Across a nearly 20-year career, Flying Lotus has built up quite the resume: six albums, dozens of film scores, high profile collaborations, and apparently, two iPhone ringtones that have been on devices since the 2019 launch of iOS 13.
The contributions were confirmed by the Apple podcast Twenty Thousand Hertz, which takes a deep dive into recognizable and ubiquitous sounds and breaks them down note by note. Their latest episode focuses on “The Sounds of Apple” and follows the origins of several ringtones. Two of them, “Daybreak” and “Chalet,” were credited to Steve Ellison — A.K.A. Flying Lotus.
Apple promoted the new podcast this week and tagged Flying Lotus in their social copy — FlyLo then retweeted the promo, confirming his once-secret work for the company. “Apple leaked it so I can say it,” Flying Lotus wrote on Twitter. “I wrote some ringtones that have been in ur iPhone since ios13. ‘Daybreak’ +‘Chalet.’” Listen to the two ringtones below.
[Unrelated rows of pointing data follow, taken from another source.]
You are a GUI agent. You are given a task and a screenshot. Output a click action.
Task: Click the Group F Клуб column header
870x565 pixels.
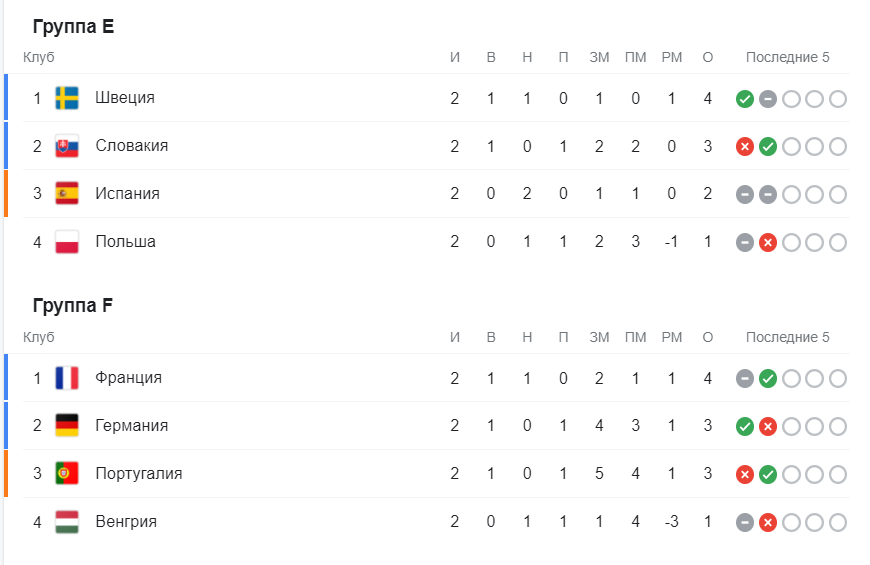point(39,337)
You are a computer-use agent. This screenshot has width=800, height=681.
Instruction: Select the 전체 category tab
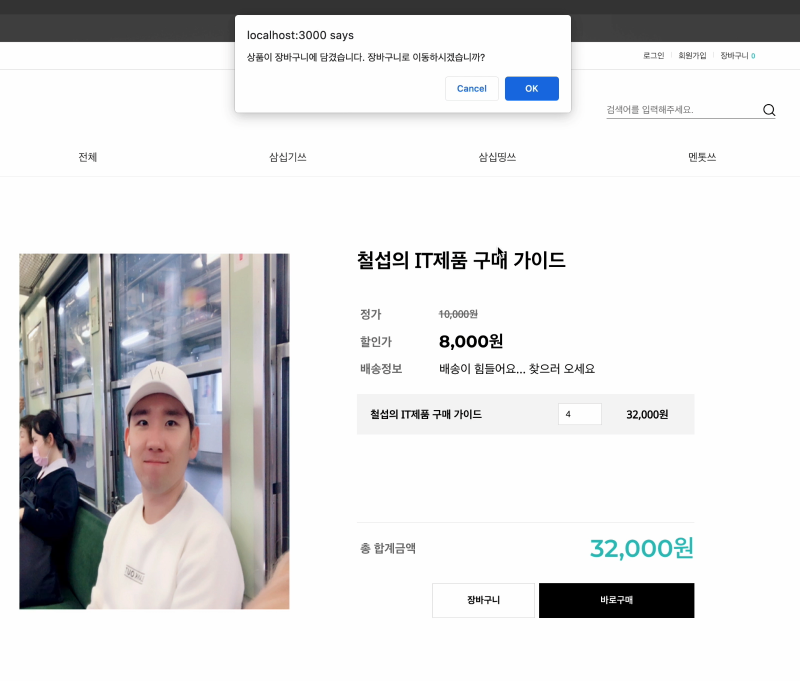tap(88, 157)
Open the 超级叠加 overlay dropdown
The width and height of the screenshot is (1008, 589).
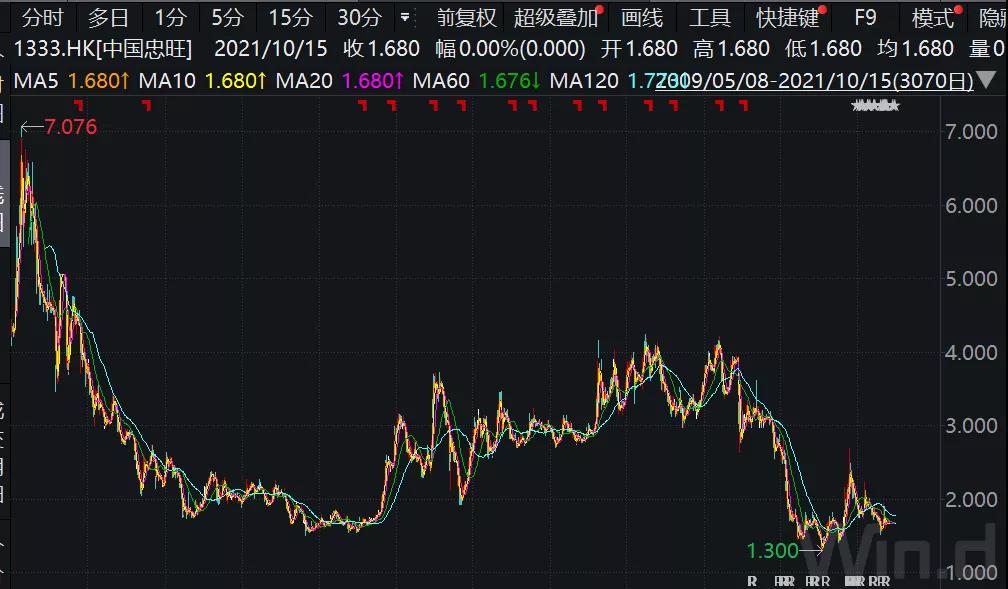(556, 18)
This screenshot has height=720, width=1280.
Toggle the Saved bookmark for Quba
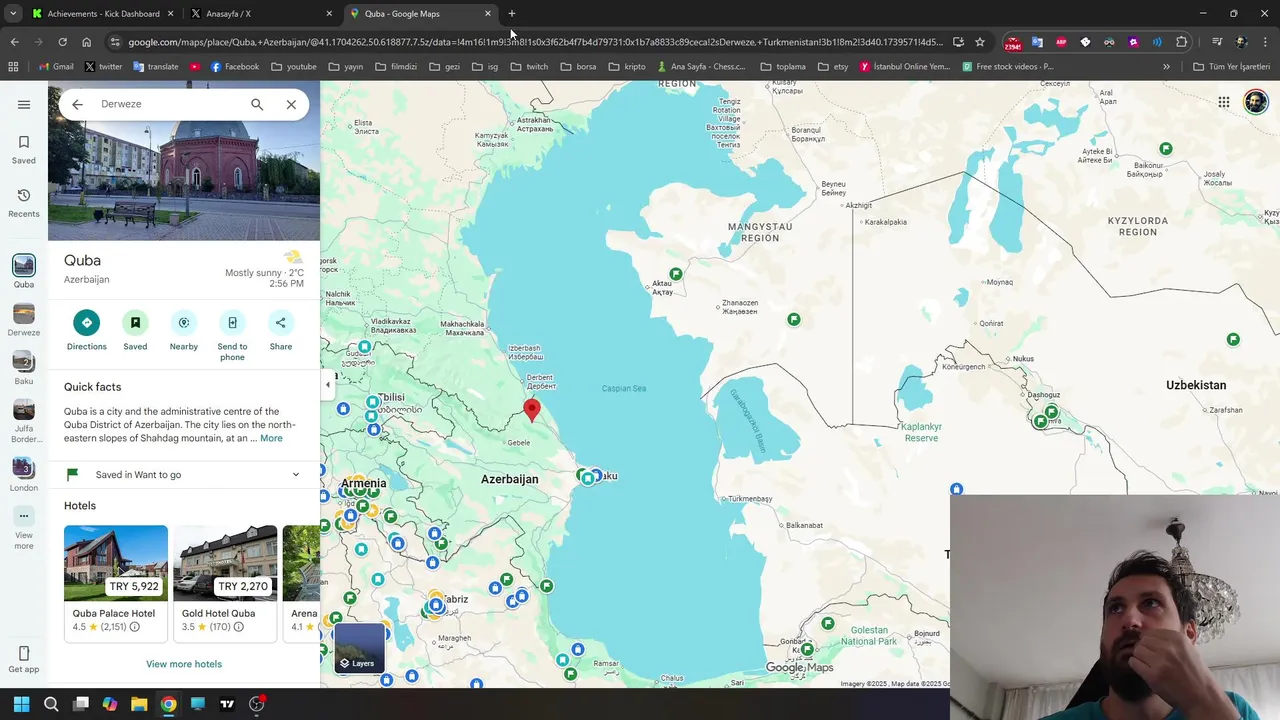135,323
Flying Lotus is not the first well-known musical artists to contribute to a tech company’s bank of sounds and haptics. Brian Eno notably composed the start-up sound for Microsoft’s Windows 95, and the late Ryuichi Sakamoto composed a series of ringtones for Nokia in 2007.
Meanwhile, Flying Lotus made his grand return this month with “Garmonbozia,” his first solo, standalone single in five years.